パソコンが消えるという幻想の生まれる理由

パソコン

ITは常に急速に変化していますが、技術の本質を理解していないと、方向を見誤ります。最近もパソコンが間もなく消えるという意見を見かけました。

NRI楠真 強いITはココが違う – エリソンの話で確信した、パソコンは間もなく消える:ITpro

エリクソンとはOracleの会長です。記事の内容を簡単に要約すると次のようになります。

これからはクラウドの時代だ。AmazonやGoogle、Facebookの時代だ。IBM、HP、SAPは負け組で、OracleやMicrosoftが必死に追随している。Oracleはクラウドアプリケーションでトップの座を目指している。

それに対し、日本のベンダーには、クラウドに適したアプリケーションで、新しい挑戦をしようというところはない。

インターネットを利用するのにパソコンを使う人はほとんどいなくなり、みんなスマートフォンを使っている。10年前はインターネットといえば電子メールであったが、今では電子メールにはスパムばかりが来て面倒だ。

これからWindows 95が発売されて以来の大きな変化が起きる。クラウドがパソコンを駆逐していくに違いない。

総務省|平成26年版 情報通信白書|ICTの利用環境の変化』によると、日本におけるスマートフォンの普及率は53.5%で、パソコンは86.9%です。インターネットを利用するのにパソコンを使う人がほとんどいないということはありません。

日本でインターネットの利用が始まったときには、すでにウェブサイトがありました。10年前には個人がブログで情報発信をしていました。mixiは2004年にオープンしています。「10年前はインターネットといえば電子メール」というのは奇妙な感じを覚えます。

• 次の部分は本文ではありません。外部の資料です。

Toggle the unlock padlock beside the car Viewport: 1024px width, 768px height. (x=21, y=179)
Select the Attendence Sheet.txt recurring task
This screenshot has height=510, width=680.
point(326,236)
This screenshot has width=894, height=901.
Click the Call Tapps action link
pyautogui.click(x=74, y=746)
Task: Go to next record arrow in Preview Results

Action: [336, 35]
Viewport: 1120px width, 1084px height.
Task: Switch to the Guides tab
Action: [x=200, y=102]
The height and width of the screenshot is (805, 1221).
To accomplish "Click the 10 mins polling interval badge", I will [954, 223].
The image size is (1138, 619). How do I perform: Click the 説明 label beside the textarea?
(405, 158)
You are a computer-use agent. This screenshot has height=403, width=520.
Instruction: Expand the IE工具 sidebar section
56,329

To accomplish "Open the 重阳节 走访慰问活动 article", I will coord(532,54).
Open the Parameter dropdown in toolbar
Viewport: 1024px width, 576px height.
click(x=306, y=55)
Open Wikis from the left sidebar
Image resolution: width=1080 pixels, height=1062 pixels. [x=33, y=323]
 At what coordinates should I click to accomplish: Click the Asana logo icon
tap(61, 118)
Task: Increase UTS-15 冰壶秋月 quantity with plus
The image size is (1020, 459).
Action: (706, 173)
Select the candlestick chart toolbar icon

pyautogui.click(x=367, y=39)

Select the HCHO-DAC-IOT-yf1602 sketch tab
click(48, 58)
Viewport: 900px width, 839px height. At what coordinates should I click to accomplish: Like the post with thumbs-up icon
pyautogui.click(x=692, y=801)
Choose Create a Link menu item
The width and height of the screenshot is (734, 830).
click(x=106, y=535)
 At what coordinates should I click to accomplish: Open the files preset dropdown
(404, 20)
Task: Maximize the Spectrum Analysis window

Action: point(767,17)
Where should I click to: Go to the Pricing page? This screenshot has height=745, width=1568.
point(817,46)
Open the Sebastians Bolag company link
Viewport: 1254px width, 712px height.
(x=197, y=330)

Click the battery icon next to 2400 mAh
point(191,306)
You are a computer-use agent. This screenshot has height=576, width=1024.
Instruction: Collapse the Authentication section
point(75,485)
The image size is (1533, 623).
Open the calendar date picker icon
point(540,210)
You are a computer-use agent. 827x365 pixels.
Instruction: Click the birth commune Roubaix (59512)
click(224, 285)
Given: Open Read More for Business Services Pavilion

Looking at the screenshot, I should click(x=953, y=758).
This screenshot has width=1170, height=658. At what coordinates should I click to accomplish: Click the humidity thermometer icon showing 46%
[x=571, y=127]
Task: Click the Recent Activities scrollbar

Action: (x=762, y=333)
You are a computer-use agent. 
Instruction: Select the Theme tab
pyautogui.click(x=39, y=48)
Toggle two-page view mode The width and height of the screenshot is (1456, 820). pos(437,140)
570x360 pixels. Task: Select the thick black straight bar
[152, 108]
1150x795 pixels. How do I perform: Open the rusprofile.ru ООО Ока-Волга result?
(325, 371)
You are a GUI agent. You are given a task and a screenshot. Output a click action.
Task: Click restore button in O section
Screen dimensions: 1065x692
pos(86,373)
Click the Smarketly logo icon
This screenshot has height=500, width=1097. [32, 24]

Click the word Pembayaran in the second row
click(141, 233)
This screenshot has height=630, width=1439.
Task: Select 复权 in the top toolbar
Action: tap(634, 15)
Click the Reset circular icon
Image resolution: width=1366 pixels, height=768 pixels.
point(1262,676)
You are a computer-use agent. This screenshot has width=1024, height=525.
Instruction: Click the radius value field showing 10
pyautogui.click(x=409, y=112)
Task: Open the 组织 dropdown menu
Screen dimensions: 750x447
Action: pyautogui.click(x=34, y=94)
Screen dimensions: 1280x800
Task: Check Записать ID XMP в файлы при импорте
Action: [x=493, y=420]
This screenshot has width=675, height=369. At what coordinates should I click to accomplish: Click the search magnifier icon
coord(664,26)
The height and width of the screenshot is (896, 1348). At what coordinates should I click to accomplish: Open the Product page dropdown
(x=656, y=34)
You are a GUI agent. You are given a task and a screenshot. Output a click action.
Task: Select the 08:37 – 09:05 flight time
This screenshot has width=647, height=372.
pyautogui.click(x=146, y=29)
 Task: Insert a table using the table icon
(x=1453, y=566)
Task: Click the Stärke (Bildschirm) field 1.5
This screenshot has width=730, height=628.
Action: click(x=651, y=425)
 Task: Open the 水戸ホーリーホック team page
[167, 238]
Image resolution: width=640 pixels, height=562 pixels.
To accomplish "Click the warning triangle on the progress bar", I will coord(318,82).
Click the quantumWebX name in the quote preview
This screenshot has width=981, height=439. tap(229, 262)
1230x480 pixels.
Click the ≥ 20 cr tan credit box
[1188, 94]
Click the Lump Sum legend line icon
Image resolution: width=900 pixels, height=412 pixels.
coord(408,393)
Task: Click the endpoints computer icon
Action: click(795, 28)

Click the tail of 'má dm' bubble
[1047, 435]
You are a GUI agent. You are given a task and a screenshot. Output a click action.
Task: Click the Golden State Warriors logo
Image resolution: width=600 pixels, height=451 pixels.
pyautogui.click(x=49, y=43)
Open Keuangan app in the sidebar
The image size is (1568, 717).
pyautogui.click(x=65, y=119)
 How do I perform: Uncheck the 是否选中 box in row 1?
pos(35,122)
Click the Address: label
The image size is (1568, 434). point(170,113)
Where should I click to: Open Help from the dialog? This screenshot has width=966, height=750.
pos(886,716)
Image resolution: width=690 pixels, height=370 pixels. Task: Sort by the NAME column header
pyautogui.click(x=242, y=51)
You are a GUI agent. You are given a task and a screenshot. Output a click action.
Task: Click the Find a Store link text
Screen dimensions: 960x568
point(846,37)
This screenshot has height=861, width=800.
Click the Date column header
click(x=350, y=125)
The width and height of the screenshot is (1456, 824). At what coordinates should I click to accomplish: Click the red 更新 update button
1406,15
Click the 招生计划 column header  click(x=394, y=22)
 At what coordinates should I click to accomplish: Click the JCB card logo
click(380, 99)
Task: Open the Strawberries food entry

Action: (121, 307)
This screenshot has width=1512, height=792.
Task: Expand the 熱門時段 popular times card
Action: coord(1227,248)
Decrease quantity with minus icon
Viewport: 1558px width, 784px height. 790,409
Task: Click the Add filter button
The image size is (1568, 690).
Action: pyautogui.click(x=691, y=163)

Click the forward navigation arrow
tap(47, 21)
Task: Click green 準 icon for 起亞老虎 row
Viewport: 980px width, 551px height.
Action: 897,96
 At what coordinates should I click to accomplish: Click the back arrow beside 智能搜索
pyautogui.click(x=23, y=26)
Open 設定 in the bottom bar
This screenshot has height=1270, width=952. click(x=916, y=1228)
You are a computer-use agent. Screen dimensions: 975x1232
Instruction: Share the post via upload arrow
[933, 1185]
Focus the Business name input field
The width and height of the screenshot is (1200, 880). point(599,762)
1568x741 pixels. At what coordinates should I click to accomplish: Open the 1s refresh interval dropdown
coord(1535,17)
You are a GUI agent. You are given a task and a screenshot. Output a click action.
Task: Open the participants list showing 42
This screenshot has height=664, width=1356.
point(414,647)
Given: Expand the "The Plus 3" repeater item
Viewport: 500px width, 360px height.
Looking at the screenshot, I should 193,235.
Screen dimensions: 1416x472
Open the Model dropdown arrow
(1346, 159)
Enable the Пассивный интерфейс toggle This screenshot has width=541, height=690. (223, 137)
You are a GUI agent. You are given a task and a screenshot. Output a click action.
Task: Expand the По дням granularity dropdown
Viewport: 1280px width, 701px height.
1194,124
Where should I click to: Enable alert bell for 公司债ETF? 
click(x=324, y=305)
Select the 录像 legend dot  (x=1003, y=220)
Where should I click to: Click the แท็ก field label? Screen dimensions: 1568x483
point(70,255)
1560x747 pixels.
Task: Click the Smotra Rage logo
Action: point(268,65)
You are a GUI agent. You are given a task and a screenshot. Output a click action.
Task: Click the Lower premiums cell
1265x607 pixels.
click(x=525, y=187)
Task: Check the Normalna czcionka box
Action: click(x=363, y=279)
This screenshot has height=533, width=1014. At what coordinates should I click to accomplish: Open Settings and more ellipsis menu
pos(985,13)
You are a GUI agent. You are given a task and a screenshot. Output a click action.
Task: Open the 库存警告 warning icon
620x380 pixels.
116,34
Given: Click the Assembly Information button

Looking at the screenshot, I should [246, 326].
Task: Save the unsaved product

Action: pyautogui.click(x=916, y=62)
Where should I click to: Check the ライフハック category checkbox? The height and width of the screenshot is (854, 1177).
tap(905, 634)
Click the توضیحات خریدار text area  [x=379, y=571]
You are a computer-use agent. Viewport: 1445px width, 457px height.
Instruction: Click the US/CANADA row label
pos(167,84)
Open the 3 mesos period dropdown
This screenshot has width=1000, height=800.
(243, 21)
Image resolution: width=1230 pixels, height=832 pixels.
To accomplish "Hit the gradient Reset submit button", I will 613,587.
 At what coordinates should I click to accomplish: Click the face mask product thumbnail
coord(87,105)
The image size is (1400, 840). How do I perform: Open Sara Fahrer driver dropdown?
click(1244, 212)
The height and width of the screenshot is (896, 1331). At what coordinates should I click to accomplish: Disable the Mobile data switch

いまだに電子メールでスパムに悩まされているというのもおかしな話です。どのメールサービスもスパムフィルターは高性能になっています。無料メルマガをスパムといっているのかもしれませんが、ほとんどの無料メルマガは登録解除すれば来ません。

Windows 95の発売は華々しく行われましたが、技術的なブレークスルーはインターネットの方がはるかに大きなものです。ビル・ゲイツはWindows 95を発表した時点では、インターネットの重要性に気づいていませんでした。あとからあわててインターネットへの対応を強化し、Internet Explorerをリリースしました。

クラウドが広まっていくことは間違いありませんが、パソコンを駆逐することはありません。クラウドと人間とのインターフェースが必要です。

スマートフォンがパソコンに代わると考える人もいますが、大量の文字を入力するときには、ハードウェアキーボードより早いものはありません。

音声認識はキーボード入力の速さにはかないません。少しの訓練で、話すよりも早く入力できるようになります。

情報発信する人にはキーボードは必須の機器となります。

スマートフォンやタブレットとキーボードの組み合わせもあります。私も2年以上前に試してみました。スマートフォンやタブレットとキーボードを別々に持ち歩くよりは、薄く軽いノートパソコンを持ち歩いた方が便利です。専用のキーボードがついたタブレットはパソコンの一種と考えるべきです。

キーボードとディスプレイだけの端末を考えることもできます。Chromeブラウザだけが使えるChromebookのようなものです。しかし、インターネットに接続できない場所があることを考えると、パソコンの方が便利です。Chromebookもオフラインでも使えるようになっています。

クラウドがどんなに発展しても、情報発信する人にはパソコンが必要です。クラウドがパソコンを駆逐することはありえません。

クラウドが駆逐する可能性のあるものは、企業などに設置されているサーバです。それでも高い機密性を要する業務では、サーバも自組織で管理し、他社のクラウドを使うことはありません。

パソコンが消えると考える人は、以上のようなことを理解していない人です。